**Set exercise 1**
Reproduce, word for word, the part of the DiCaprio review between "Personally, I’m happy" and "monster smash Titanic.", inclusive.

**Source extract**

"DiCaprio Worth Catching in Spielberg’s Jazzy Romp"
If I
didn’t know better, I’m tempted to think December is Leo-Palooza
at the Cineplex. Absent from the movie screen since The Beach
in 2000, now back with Martin Scorsese’s
Gangs of New Yorkand Steven Spielberg’s Catch Me If
You Can, both opening within a week of each other, it’s a
full-out Leo assault!
Personally, I’m happy to have him back. Arguably the most gifted
young actor of his generation, Leonardo DiCaprio has definitely
been a victim of his own success. Leo bashing was all the rage
there for a while after his monster smash Titanic.
Following that up with the pretty-but-empty Man in the Iron
Mask and the dramatically inert The Beach didn’t
help. But now, working with two of America’s greatest living
directors, something tells me Leo-mania could be in vogue once
more.

**Input rows**

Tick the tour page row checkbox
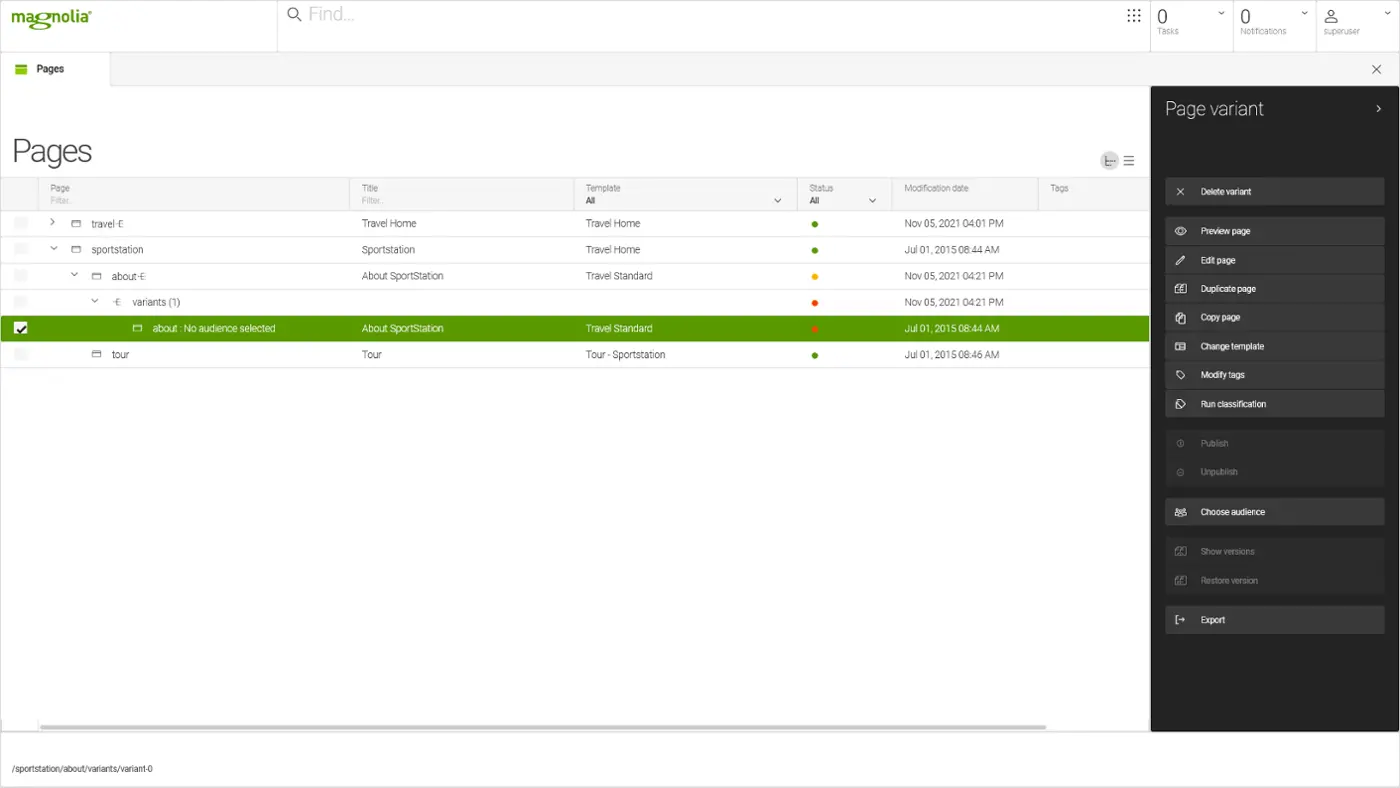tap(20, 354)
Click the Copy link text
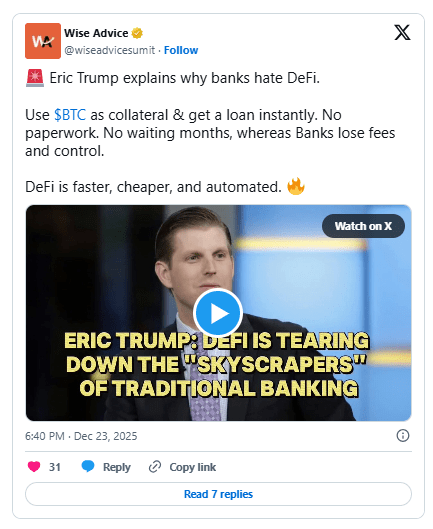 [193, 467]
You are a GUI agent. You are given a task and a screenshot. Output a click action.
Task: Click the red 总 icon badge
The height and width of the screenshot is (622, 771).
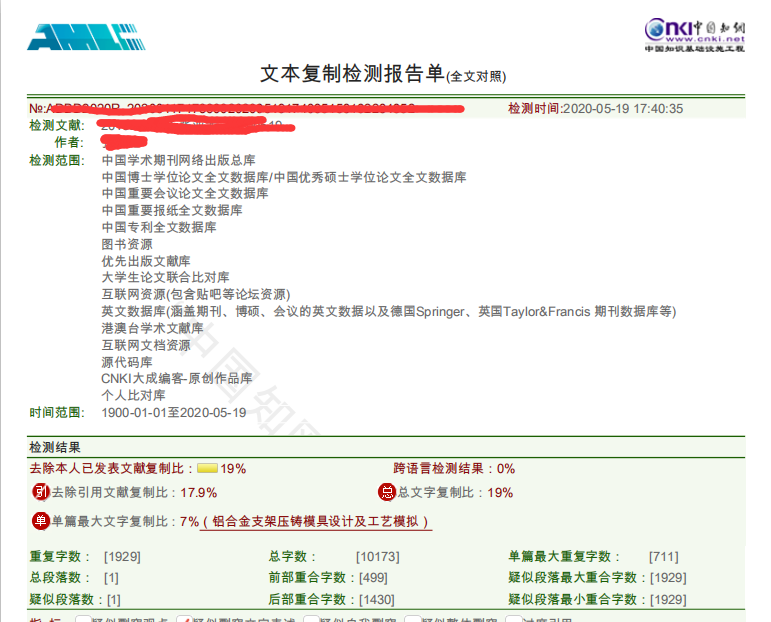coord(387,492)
---
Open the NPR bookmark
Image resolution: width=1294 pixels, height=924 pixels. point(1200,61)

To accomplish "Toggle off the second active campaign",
--
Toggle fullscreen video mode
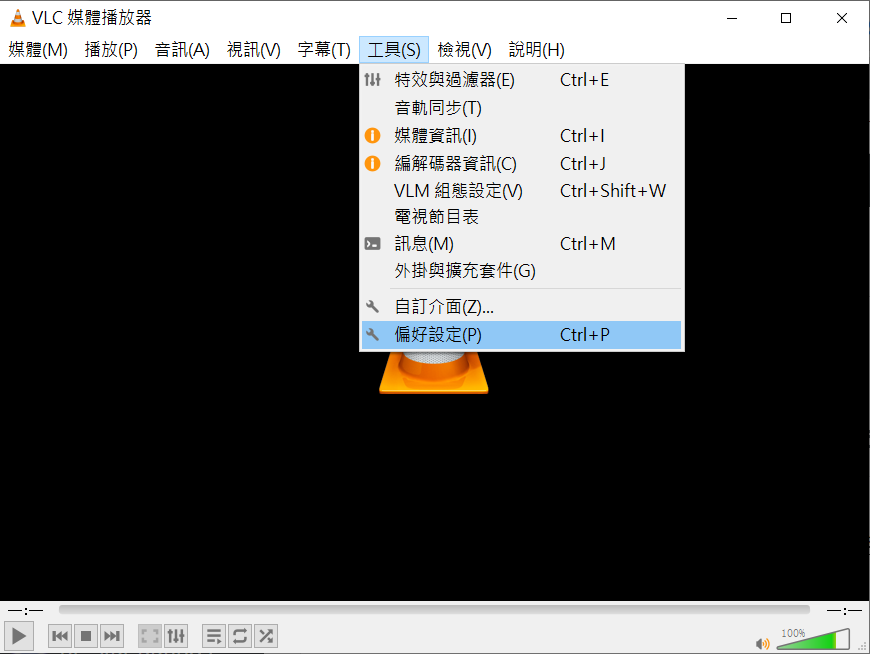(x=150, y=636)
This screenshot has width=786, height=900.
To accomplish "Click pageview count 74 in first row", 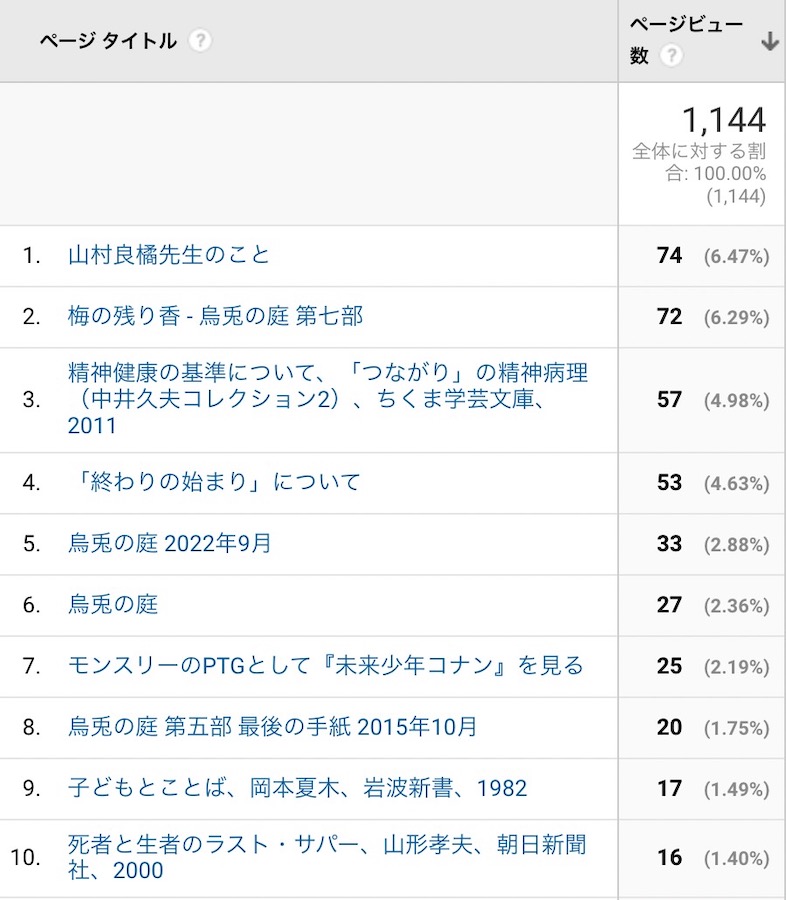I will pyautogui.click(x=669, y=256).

**Set exercise 2**
Please quote the records between the lines holding "Tick the tour page row checkbox" and "coord(387,492)", inclusive, and leave the pictures out of your answer.

**Task answer 1**
Personally, I’m happy to have him back. Arguably the most gifted
young actor of his generation, Leonardo DiCaprio has definitely
been a victim of his own success. Leo bashing was all the rage
there for a while after his monster smash Titanic.

**Task answer 2**
Tick the tour page row checkbox
tap(20, 354)
Click the Copy link text
 [193, 467]
You are a GUI agent. You are given a task and a screenshot. Output a click action.
Task: Click the red 总 icon badge
The height and width of the screenshot is (622, 771).
coord(387,492)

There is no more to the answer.